A primeira perspectiva dessa realidade é que o mundo não é o que deveria ser. Paulo, na carta aos Romanos 8.20-23, diz que “a criação está sujeita à vaidade [destituída de verdade e sem vigor], não voluntariamente, mas por causa daquele que a sujeitou”, aguardando ser redimida; “sabemos”, ele diz, “que toda a criação, a um só tempo, geme e suporta angústias até agora”. Se esse fato não for levado em conta, nenhum juízo de responsabilidade e nenhuma contabilização de saldos, perdas e lucros corresponderão à realidade. Tenha isso em mente: o mundo não é como deveria ser; ele se encontra decaído desde a ocorrência do maior de todos os desastres: a queda, no Éden (Gênesis 3).

A segunda perspectiva é que nós também não somos quem deveríamos ser. No mesmo lugar, o apóstolo escreveu: “todos pecaram e carecem da glória (reflexo do caráter) de Deus” (Romanos 3.23). Isso implica que nossa visão está cerceada pela culpa do pecado e pela rebelião contra Deus, de forma que não apenas pensamos ao contrário da sua verdade, mas que nos colocamos em seu lugar como juízes e redentores para a situação. Não reconhecendo ao Deus que se revela, em níveis diferentes, na natureza e na consciência, na Bíblia e em Jesus Cristo, vivemos sob a maldição de considerar a presente realidade como sendo verdadeira, e de desconsiderar aquele que é o único Juiz e Redentor (cf. Romanos 1.18-32).

A terceira perspectiva é a da natureza da esperança, a qual não é a que deveria ser. De um lado, somos inundados pelo humanismo realista pessimista, que nos move morro abaixo nas encostas da “sobrevivência do mais apto” e da motivação da “instintividade humana” (quer dizer, “quem pode mais chora menos” e “eu quero levar vantagem em tudo”). De outro lado, somos soterrados pelo humanismo romântico, quem nos soterra sob os escombros da perfeição que deveríamos ser e da ânsia por uma salvação que pressentimos, mas que está fora de nossas mãos (que dizer, a felicidade existe, em algum lugar por aí). A perspectiva de Deus é uma de realismo com esperança. O bem existe, pois vemos resquícios dele, por exemplo, na solidariedade do povo; o mal também existe, pois está aí, no desastre da natureza e no oportunismo de alguns (que elevarão os preços e desviarão o socorro). Contudo, tal realidade não abala aquele que confia no Senhor, pois sua esperança não é uma de conforto e abastança, mas de graça e verdade. Isso, finalmente, nos leva à perspectiva seguinte.

**Tarefas**
(1) Liste todas as referências bíblicas com capítulo indicadas no trecho.
(2) Transcreva fielmente a passagem do trecho que começa nas palavras que contêm "A primeira perspectiva" e termina depois de "Éden (Gênesis 3).".
Os dados a seguir vêm de outra fonte, não deste trecho.

**Dados fornecidos**
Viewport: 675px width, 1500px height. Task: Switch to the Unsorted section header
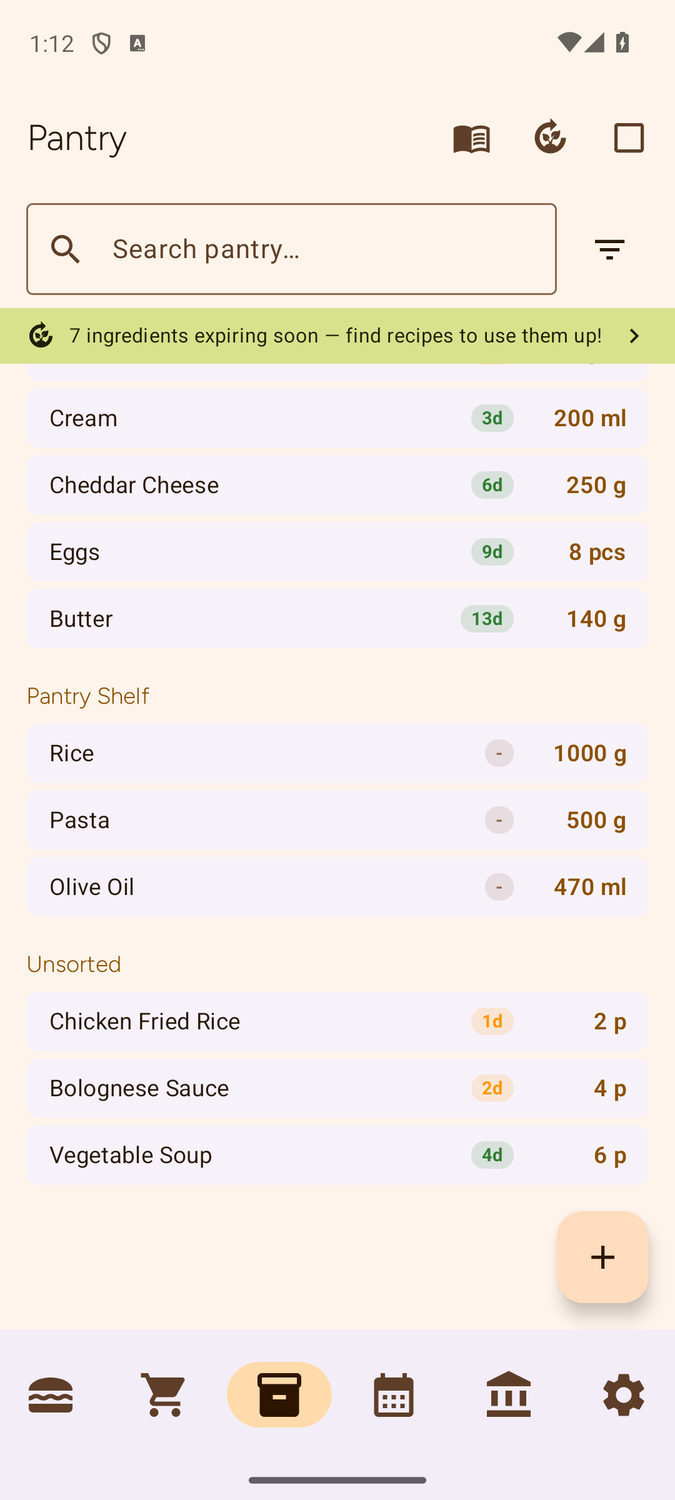coord(73,963)
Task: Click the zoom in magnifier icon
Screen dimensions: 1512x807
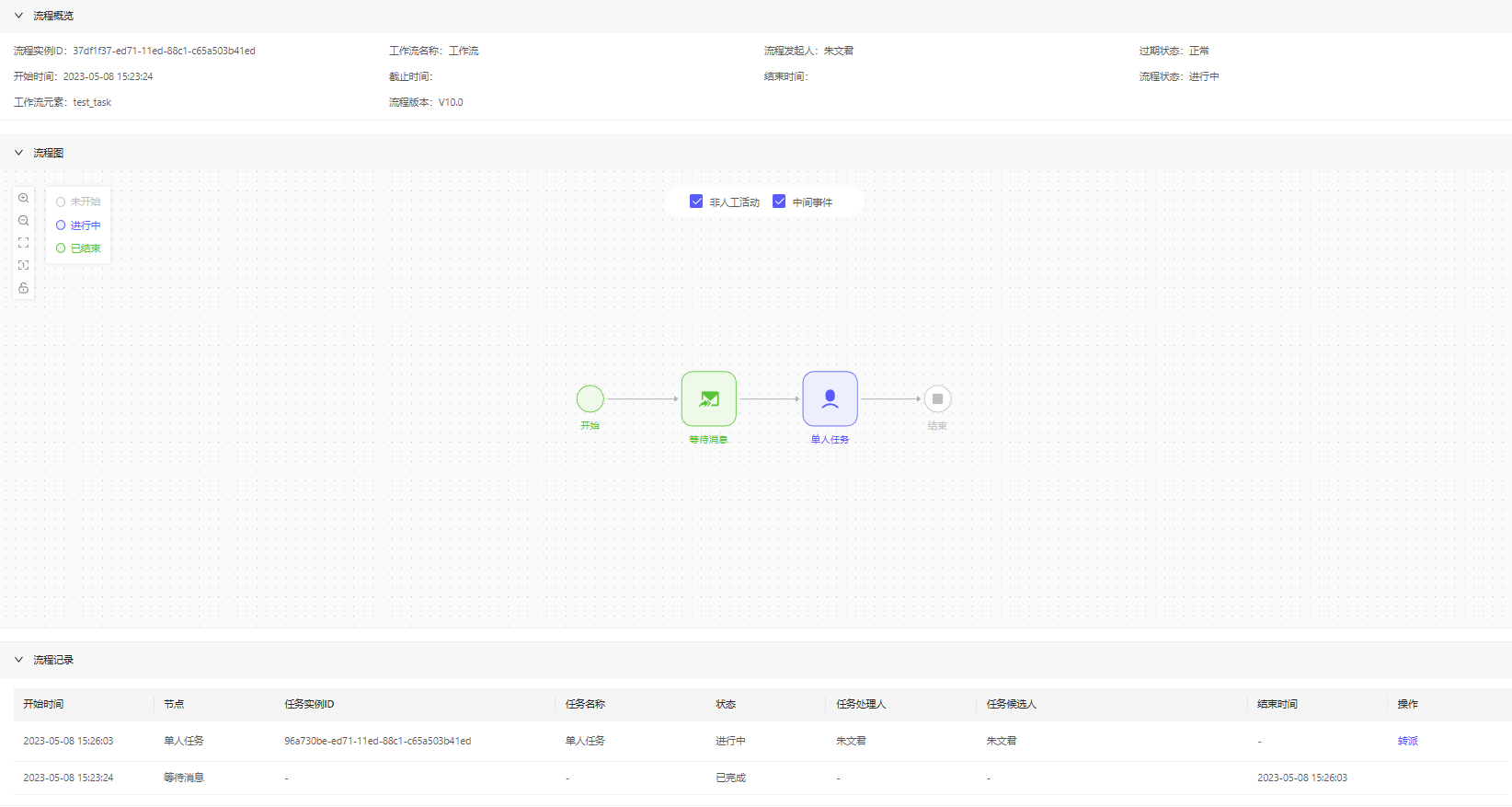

**Respostas escritas**
(1)
- Romanos 8.20-23
- Gênesis 3
- Romanos 3.23
- Romanos 1.18-32

(2)
A primeira perspectiva dessa realidade é que o mundo não é o que deveria ser. Paulo, na carta aos Romanos 8.20-23, diz que “a criação está sujeita à vaidade [destituída de verdade e sem vigor], não voluntariamente, mas por causa daquele que a sujeitou”, aguardando ser redimida; “sabemos”, ele diz, “que toda a criação, a um só tempo, geme e suporta angústias até agora”. Se esse fato não for levado em conta, nenhum juízo de responsabilidade e nenhuma contabilização de saldos, perdas e lucros corresponderão à realidade. Tenha isso em mente: o mundo não é como deveria ser; ele se encontra decaído desde a ocorrência do maior de todos os desastres: a queda, no Éden (Gênesis 3).